Creating an agent leveraging documentation

In this example, we're going to crawl a documentation website, store the content in a vector database and leverage it to anwser questions about it.

Create the vector database

We're going to use the doc2vec project to crawl the MCP documentation website and store the content in a sqlite-vec database.

Clone the doc2vec repo:

git clone https://github.com/kagent-dev/doc2vec.git

Install the dependencies:

cd doc2vec
npm install

Update the configuration file to crawl the MCP documentation sqlite:

cat <<EOF > config.yaml
sources:
- type: website
product_name: 'mcp'
version: 'latest'
url: 'https://modelcontextprotocol.io/'
max_size: 1048576
database_config:
type: 'sqlite'
params:
db_path: './mcp.db'
EOF

Launch the process:

npm start

It will take several minutes to complete.
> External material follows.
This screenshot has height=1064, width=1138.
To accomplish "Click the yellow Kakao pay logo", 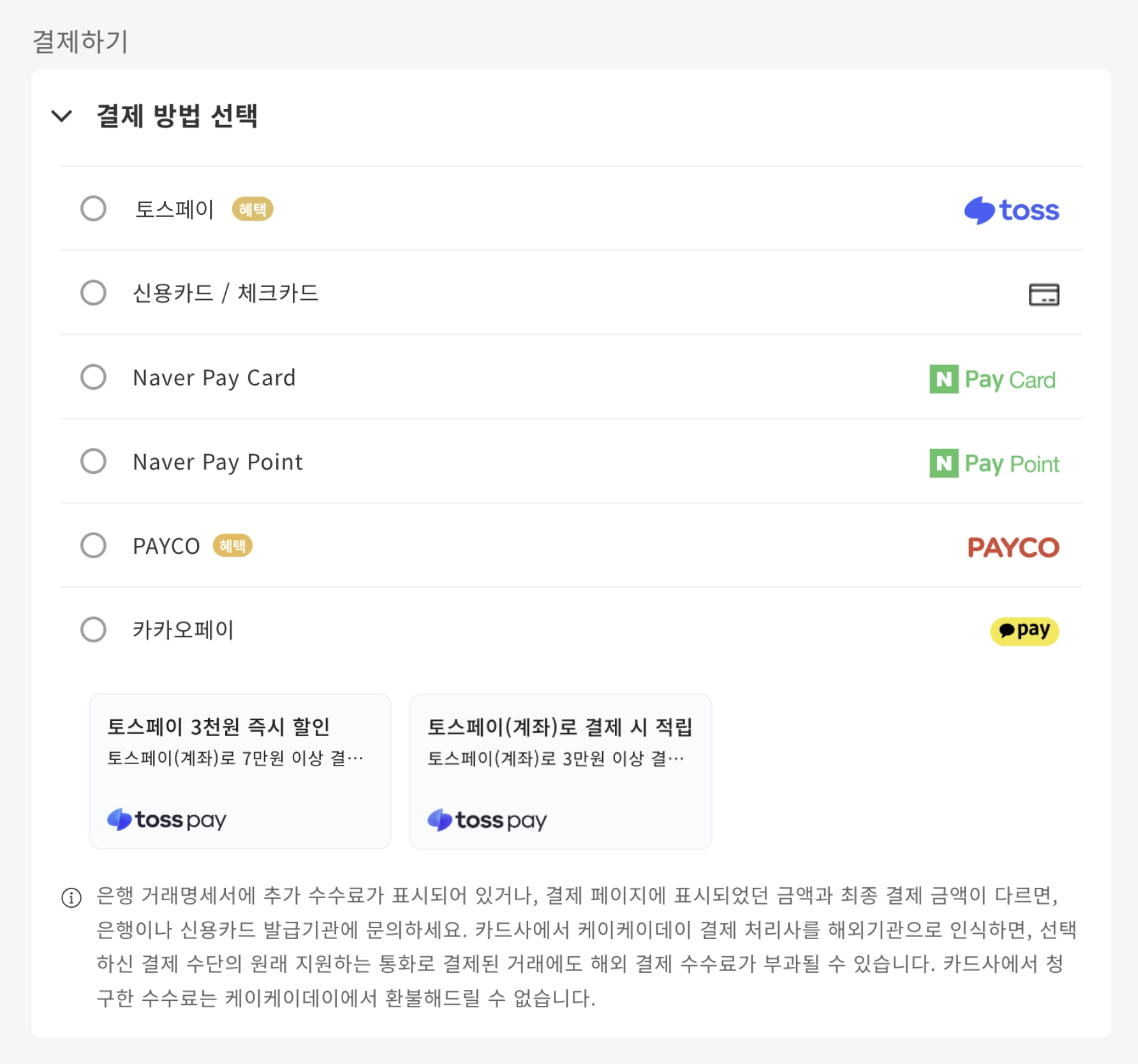I will pos(1024,631).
Create an MCP server to use the MCP documentation database

Now that we have the database, we can create an MCP server to leverage it.
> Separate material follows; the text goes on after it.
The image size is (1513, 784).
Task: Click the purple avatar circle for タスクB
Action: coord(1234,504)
The goal is to deploy it on Kubernetes to allow our agent to use it.

To simplify the process, we're going to store the database in the Docker image.
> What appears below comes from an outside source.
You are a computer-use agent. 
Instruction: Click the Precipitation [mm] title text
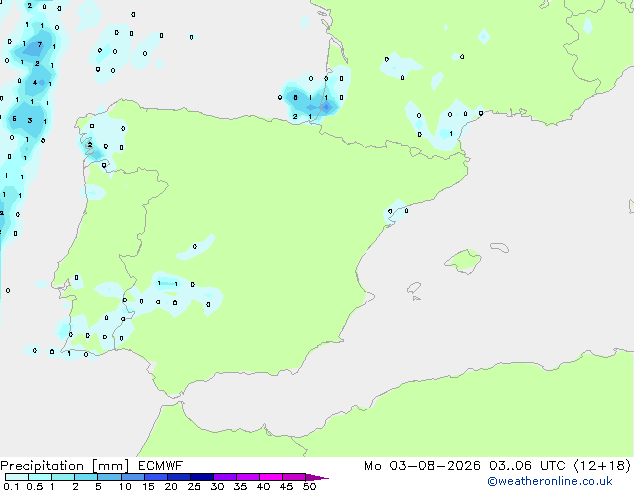65,466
Let's build and push the Docker image:

cd mcp
cp ../mcp.db .
docker build -t <your docker repository> .
docker push <your docker repository> .

Deploy the MCP server

Create a Secret for the OpenAI API Key which is going to be used to create the embeddings:

kubectl create secret generic mcp-secrets \
--from-literal=OPENAI_API_KEY=<your_openai_api_key>

Create a ConfigMap for the Database Configuration:

kubectl create configmap mcp-config \
--from-literal=SQLITE_DB_DIR=/data \
--from-literal=PORT=3001

Create a file named deployment.yaml:

apiVersion: apps/v1
kind: Deployment
metadata:
name: mcp-sqlite-vec
labels:
app: mcp-sqlite-vec
spec:
replicas: 1
selector:
matchLabels:
app: mcp-sqlite-vec
template:
metadata:
labels:
app: mcp-sqlite-vec
spec:
containers:
- name: mcp-sqlite-vec
image: <your docker repository>
imagePullPolicy: Always
ports:
- containerPort: 3001
env:
- name: OPENAI_API_KEY
valueFrom:
secretKeyRef:
name: mcp-secrets
key: OPENAI_API_KEY
- name: SQLITE_DB_DIR
valueFrom:
configMapKeyRef:
name: mcp-config
key: SQLITE_DB_DIR
- name: PORT
valueFrom:
configMapKeyRef:
name: mcp-config
key: PORT

Apply it:

kubectl apply -f deployment.yaml

Create a file named service.yaml:

apiVersion: v1
kind: Service
metadata:
name: mcp-sqlite-vec
spec:
selector:
app: mcp-sqlite-vec
ports:
- port: 3001
targetPort: 3001
type: ClusterIP

Apply it:

kubectl apply -f service.yaml

Use the MCP server in kagent

In the kagent UI, click on Tools and then on Manage tool servers.

Manage tool servers
Manage tool servers

Click on Add Server.

Call it sqlite-vec.

Select URL and use http://mcp-sqlite-vec.default:3001/sse.

Add tool server
Add tool server

Click on Add Server.

After refreshing the page, you should see the query-documentation tool being discovered.

List tool servers
List tool servers

Create the MCP agent

Click on New Agent

Use the following information:

  • Agent Name: mcp-agent
  • Description: The MCP agent is answering questions about MCP, using the MCP documentation
  • Agent Instructions: Use your tool to answer any question about the Model Context Protocol (MCP). Use mcp for the product and latest for the version.

Click on Add Tools.

Select the query-documentation tool.

List agents
List agents

Congratulations, the agent is ready !

Use the MCP agent

Click on the agent and ask a question.

For example, How can you build an MCP server using sse ?

MCP agent
MCP agent

As you can see, the agent has used the query-documentation tool to answer the question.